Oficios, de Juan Cavallero

Téchne (τέχνη) en griego –en latín Ars-: oficio, técnica, arte,
términos que recién comienzan a distinguirse en la modernidad. Se puede
decir que el proceso de “sacralización” del arte -de la disciplina
artística como Arte-, comienza en el renacimiento y tiene su punto
culmine en el romanticismo –con la exaltación de la figura del
artista-. Por eso, no debería sorprendernos que un artista sea a la vez
artista y técnico manejador de un oficio y que, a la hora de exponer,
exhiba todo su patrimonio (el artístico propiamente dicho, como el que
respecta a su oficio).  

“Conócete a ti mismo”, habría dicho un griego bien
entrado el siglo V a.c. Y, sin duda alguna, aquel famoso precepto
socrático está en lo cierto: el autoconocimiento precede a cualquier
forma de conocimiento posible. Ahora bien, el psicoanálisis revela que
somos la mirada del otro; es quizás por este motivo, con el objeto de
descubrir quién es en realidad, que el reconocido diseñador Juan
Cavallero comenzó a mostrar sus dibujos y pinturas, reflejos de sus
propia personalidad, –primero a un grupo reducido de íntimos amigos,
más tarde a al publico- que, no exentas de valor artístico, se
exhibirán durante todo el mes de mayo (hasta el 3 de junio próximo) en
el Palacio Nacional de las Artes – vulgarmente conocido como Palais de
Glace- junto a objetos diseñados por él mismo y un conjunto de
fotografías tomadas durante un viaje a África.

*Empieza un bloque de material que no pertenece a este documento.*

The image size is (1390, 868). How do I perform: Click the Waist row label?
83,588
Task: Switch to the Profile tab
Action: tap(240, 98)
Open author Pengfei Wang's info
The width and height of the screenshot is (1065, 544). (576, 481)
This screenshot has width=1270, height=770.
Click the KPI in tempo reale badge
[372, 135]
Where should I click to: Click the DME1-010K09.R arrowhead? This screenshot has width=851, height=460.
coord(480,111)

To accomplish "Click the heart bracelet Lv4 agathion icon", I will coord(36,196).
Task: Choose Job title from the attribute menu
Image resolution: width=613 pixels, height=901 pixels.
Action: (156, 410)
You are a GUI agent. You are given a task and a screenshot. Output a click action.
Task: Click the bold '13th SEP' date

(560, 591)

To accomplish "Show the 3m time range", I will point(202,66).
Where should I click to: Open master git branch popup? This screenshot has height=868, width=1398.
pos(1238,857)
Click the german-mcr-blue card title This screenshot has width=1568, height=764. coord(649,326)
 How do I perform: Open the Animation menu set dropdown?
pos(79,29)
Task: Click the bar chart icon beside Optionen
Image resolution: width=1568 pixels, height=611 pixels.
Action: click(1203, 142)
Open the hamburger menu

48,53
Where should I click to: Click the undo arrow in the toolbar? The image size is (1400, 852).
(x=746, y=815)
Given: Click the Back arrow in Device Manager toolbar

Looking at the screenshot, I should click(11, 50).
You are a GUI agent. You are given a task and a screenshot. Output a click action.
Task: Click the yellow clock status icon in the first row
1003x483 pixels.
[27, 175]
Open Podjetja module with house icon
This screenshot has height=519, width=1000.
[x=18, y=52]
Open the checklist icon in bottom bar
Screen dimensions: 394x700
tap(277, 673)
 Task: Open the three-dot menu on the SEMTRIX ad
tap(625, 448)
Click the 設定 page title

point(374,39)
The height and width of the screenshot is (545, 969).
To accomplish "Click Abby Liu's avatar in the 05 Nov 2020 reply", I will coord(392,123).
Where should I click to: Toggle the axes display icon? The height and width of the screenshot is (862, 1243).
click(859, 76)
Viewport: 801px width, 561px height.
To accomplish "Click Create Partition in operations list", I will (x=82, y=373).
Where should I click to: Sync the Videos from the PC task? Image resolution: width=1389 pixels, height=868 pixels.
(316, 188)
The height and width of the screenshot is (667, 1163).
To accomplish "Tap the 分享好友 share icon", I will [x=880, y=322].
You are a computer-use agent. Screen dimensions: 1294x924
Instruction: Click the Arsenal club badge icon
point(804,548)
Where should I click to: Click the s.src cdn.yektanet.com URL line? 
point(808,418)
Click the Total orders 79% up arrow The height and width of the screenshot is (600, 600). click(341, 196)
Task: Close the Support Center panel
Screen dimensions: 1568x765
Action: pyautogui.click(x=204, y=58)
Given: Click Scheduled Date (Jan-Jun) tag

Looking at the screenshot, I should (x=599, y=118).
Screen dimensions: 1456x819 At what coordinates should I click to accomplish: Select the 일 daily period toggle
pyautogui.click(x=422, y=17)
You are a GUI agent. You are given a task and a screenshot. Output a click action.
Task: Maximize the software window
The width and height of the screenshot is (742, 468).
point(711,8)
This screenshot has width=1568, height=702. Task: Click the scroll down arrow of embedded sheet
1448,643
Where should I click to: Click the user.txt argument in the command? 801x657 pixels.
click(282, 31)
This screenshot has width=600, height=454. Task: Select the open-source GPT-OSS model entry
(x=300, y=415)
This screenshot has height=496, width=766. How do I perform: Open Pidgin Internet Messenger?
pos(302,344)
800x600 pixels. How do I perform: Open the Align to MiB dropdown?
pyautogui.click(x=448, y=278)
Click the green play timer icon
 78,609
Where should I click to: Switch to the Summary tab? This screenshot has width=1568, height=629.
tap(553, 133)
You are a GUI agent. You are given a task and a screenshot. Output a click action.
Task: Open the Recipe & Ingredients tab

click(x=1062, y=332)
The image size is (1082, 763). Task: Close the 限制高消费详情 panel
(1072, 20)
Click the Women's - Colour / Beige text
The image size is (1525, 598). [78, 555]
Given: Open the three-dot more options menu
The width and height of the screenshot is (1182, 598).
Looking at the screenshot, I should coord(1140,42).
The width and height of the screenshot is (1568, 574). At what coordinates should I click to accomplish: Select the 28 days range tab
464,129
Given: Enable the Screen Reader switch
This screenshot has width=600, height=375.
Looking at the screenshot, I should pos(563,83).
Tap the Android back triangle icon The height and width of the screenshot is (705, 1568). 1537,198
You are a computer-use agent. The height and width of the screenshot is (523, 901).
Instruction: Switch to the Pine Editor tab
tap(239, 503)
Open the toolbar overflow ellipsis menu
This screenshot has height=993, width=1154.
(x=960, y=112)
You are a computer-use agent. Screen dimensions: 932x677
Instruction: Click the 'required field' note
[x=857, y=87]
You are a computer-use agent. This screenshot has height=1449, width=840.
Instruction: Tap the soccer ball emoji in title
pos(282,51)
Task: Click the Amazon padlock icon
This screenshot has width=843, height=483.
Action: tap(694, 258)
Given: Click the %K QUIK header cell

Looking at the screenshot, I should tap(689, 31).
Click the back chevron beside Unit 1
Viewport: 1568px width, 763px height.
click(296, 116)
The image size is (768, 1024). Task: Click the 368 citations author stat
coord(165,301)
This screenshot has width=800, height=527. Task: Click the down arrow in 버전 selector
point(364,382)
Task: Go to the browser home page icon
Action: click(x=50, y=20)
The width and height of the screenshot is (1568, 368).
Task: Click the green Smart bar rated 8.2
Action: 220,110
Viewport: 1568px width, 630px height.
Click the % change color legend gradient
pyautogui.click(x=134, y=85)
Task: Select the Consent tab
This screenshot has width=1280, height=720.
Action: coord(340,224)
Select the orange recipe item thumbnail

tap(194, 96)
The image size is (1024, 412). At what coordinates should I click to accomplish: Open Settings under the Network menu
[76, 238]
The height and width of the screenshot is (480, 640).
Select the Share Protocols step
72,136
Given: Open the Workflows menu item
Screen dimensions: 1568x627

Me reservaré de tratar su importante labor como
diseñador industrial y me limitaré a hablar de sus trabajos que,
elaborados desde hace prácticamente cuarenta años, salen hoy a la luz
para que todos podamos verlos. Dotados de una evidente influencia
neofigurativa, así como de un aire caricaturesco –no olvidemos que
Cavallero se destacó no sólo como diseñador industrial, sino como
caricaturista-, los dibujos de Juan Cavallero suelen tratar crudas
temáticas de una forma muy poética; el artista acompaña, muchas veces,
sus trabajos con algún texto poético de su propia creación. En lo que
respecta a la técnica, utiliza por lo general, pastel, grafito y
trementina sobre papel.

Esculturas, objetos, fotografías y dibujos: todos
sintetizan la figura de Juan Cavallero, un hombre talentoso, sin lugar
a dudas; un maestro de su arte, de su téchne, capaz de diseñar
elegantes modelos de griferías para baños, así como de realizar
sorprendentes dibujos y exquisitas esculturas abstractas, dejando, en
cada una de sus obras, su propia huella personal que lo caracteriza. 
“Conócete a ti mismo” habría dicho Sócrates hace como 2400 años;
Cavallero asegurará que “la mirada es lo que hace a la persona” y se
dejará ver a través de sus dibujos, que son donde él mismo ha
depositado su propia mirada a través de los años.